* Texto do documento
14 de dezembro de 2013

O Diabo, Lutero e o Protestantismo - Pe. Júlio Maria - Capítulo 5

CAPÍTULO V

A CONDENAÇÃO DE LUTERO
Mesmo com todas as suas fanfarronadas e provocações, o “reformador” senti-se inquieto. Após se rebelar contra a Igreja, recorreu à ajuda dos grandes do seu tempo.
Em data de 23 de outubro de 1520 escreveu ao imperador Carlos V, dizendo-se desejoso de comparecer perante ele, COMO UMA PULGA perante o rei dos reis, soberano universal.
“Contra o meu querer, acentuou ele em sua carta, apresentei-me publicamente em cena; se cheguei a escrever algo, foi porque outros a isto me obrigaram pela força ou pelo embuste; jamais aspirei por outra coisa senão à solidão da minha cela... Mas há quase três anos estou exposto ao ódio dos outros, entregue a toda espécie de zombarias e perigos. Em vão imploro me perdoem; em vão prometo calar-me; em vão ofereço as condições de paz; em vão espero melhores instruções para mim.; lança-se todos sobre mim, com o fito de destruir o Evangelho inteiro”.
E, em situação tal, suplicava Lutero à autoridade civil “o defendesse, não a ele, desamparado e prostrado por terra, mas ao tesouro da verdade”...
Eis o pai dos protestantes, o “sublime Lutero” implorando, submisso e cheio de bajulação, a proteção dos potentados da terra. Em suas expressões sente-se a hipocrisia do herege, a obsessão do doente, e, sobretudo, o remorso duma consciência que não cala.
Em cartas subsequentes, segundo as circunstâncias, chegou ele a atacar o poder, abandonando a sua situação de POBRE PULGA, para se transformar num TIGRE FURIOSO, pretendendo assaltar a Igreja e a sociedade, e tudo destruir e esmagar. Percorramos a vida de Lutero, nesta nova fase.

1. O DESESPERADO
Sobre a sua cabeça em ebulição Lutero sentiu pesar a excomunhão da Igreja.
Como já ficou dito atrás, pressentiu ele, antes de tudo, ser-lhe urgente destruir na opinião pública o receio provocado por aquele castigo oficial e supremo da autoridade.
Para lograr o seu intento, começou, então, a pregar abertamente contra a mencionada pena, apresentando-a, não como temível, mas propalando-a desejável.
“Tal castigo”, exclamou ele, “não separa da comunhão dos cristãos; antes, é de grande mérito perante Deus que abençoa duplamente ao que vem a falecer nesta injusta maldição”.
No entanto, malgrado bravatas deste porte, Lutero padecia de terrível inquietação.
As universidade de Lovaina e Colônia se declararam contra ele, enquanto o processo correia. O Dr. Eck reunira os documentos da discussão de Leipzig, com outras provas de heresias, e levara tudo a Roma.

* Conjunto de tarefas
1 - Indique se cada afirmação concorda com o texto sobre a condenação de Lutero, respondendo sim ou não e citando as palavras do texto que decidem a questão: (a) A carta de Lutero ao imperador Carlos V tem a data de 23 de outubro de 1520. (b) O Dr. Eck levou os documentos da discussão de Leipzig a Wittenberg. (c) Lutero apresentava a excomunhão como algo temível.
2 - Retome o texto sobre a condenação de Lutero e escreva a continuação a partir da última frase apresentada.

* Dados brutos

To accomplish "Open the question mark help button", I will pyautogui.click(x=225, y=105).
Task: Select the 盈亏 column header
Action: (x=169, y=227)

* Respostas às tarefas
1 -
(a) Sim: "Em data de 23 de outubro de 1520 escreveu ao imperador Carlos V".
(b) Não: "O Dr. Eck reunira os documentos da discussão de Leipzig, com outras provas de heresias, e levara tudo a Roma."
(c) Não: "apresentando-a, não como temível, mas propalando-a desejável."

2 -
Exasperado, Lutero escreveu então um panfleto incendiário, dirigido à nobreza alemã, tratando dos melhoramentos do estado cristão.
Em termos furiosos ele expôs como, a seu ver, o papado pecou contra a nação germânica e contra a Igreja. Em 25 capítulos abordou ele o assunto dos abusos eclesiásticos, já por outros apontados com mais calma e ponderação (*).
Afinal, “era um simples plágio”.
Ao finalizá-lo, fervendo em ódio e sedento de vinganças, levantou os olhos ao céu, e exclamou: “Ó Cristo, meu Senhor, olhai para a terra, fazei raiar o último dia e destruí o ninho diabólico de Roma”. Estava lançada a declaração de guerra, com que pretendia lrevoltar o povo alemão em peso contra a Igreja de Cristo.
(*) - Gravamina: Onus Ecclesiae; Perstinger: De planctu Ecclesiae; De ruína Ecclesiae, etc...

2. NOVAS DOUTRINAS HERÉTICAS
Logo se pôs Lutero a fabricar um tratado DOUTRINAL da sua “reforma”, justificando que, assim como outrora haviam os judeus sido libertados da escravidão por Moisés, iria ele, então, livrar os povos cristãos da servidão babilônica.
O novo libelo foi intitulado: “Da escravidão babilônica”; nesta exposição Lutero liquidou completamente com o Papa, com a hierarquia e com a Igreja visível. Lutero reduziu a três os
sacramentos: batismo, confissão e ceia, considerando os dois últimos como uma coisa grotesca, sem caráter obrigatório.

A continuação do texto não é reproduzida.